Inspiration Information is an ongoing experimental project that mixes and matches artists from quite different backgrounds – but with certain things in common – for a limited amount of studio time to see what they can come up with. This fourth offering is perhaps the most unlikely pairing yet, but one of the most engaging and fully realised albums in the series so far.
Tony Allen is among the world’s most acclaimed kit drummers, famed for having co-created afrobeat with Nigerian bandleader Fela Kuti during the 1970s and currently enjoying a late-flowering renaissance in his seventh decade. Although he knew nothing of Jimi Tenor beforehand, Allen was one of five artists Tenor told Strut he would most like to work with when they approached him.
Tenor is best known for his 1994 electro hit Take Me Baby, but has lately been increasingly drawn to 60s and 70s jazz, psychedelic soul and African funk. So the idea of underpinning these styles with afrobeat (which recombines many of the same African-American sources with their African roots) makes sense.

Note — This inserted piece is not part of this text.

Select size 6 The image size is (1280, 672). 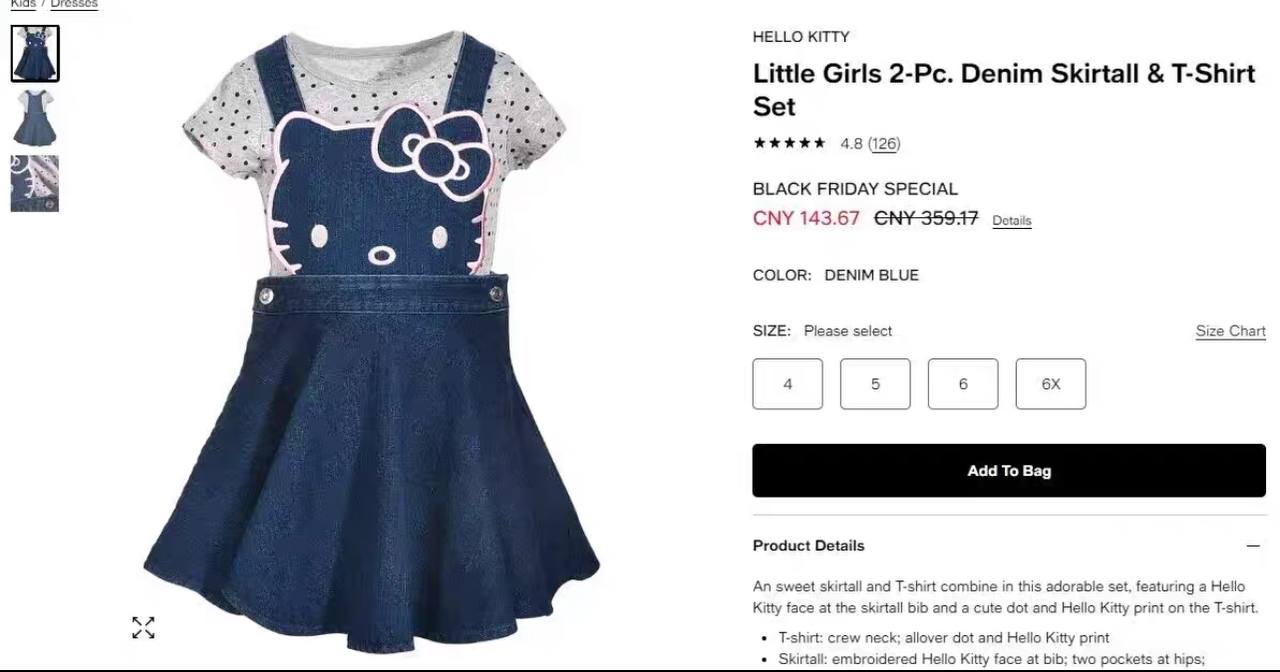(x=963, y=384)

Tenor plays most of the melodic instruments (including tenor sax, keyboards, bass, kalimba, zither, koto and marimba) and sings on Selfish Gene and Darker Side of Night in a strangulated falsetto, vaguely suggestive of Sly Stone. His Berlin-based band Kabu Kabu includes Cuban trumpeter Daniel Allen Ortiz and percussionists Ekow Alabi Savage and Akinola Famson, from Ghana and Nigeria respectively. Their broken English banter on Mama England satirises the problems non-EU musicians face when trying to get into the UK, drawing on their own bitter experience.

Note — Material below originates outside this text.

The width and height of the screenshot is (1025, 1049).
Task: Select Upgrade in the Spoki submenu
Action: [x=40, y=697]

Path to Wisdom features MC Allonymous, whose coolly intoned performance poetry recalls Gil Scott-Heron at his least angry. Other highlights include the jazzy, dream-like instrumental Cella’s Walk, which hints at various TV theme tunes, and the epic Three Continents, a long humid jam that gets wiggier as it progresses.
Sinuhe and Got My Egusi are the most obviously afrobeat-based pieces, but Allen’s trademark double kick (‘B-boom’) on the bass drum is ubiquitous, as are his subtle interlocking polyrhythms – never obvious, but as indispensable as salt in cooking.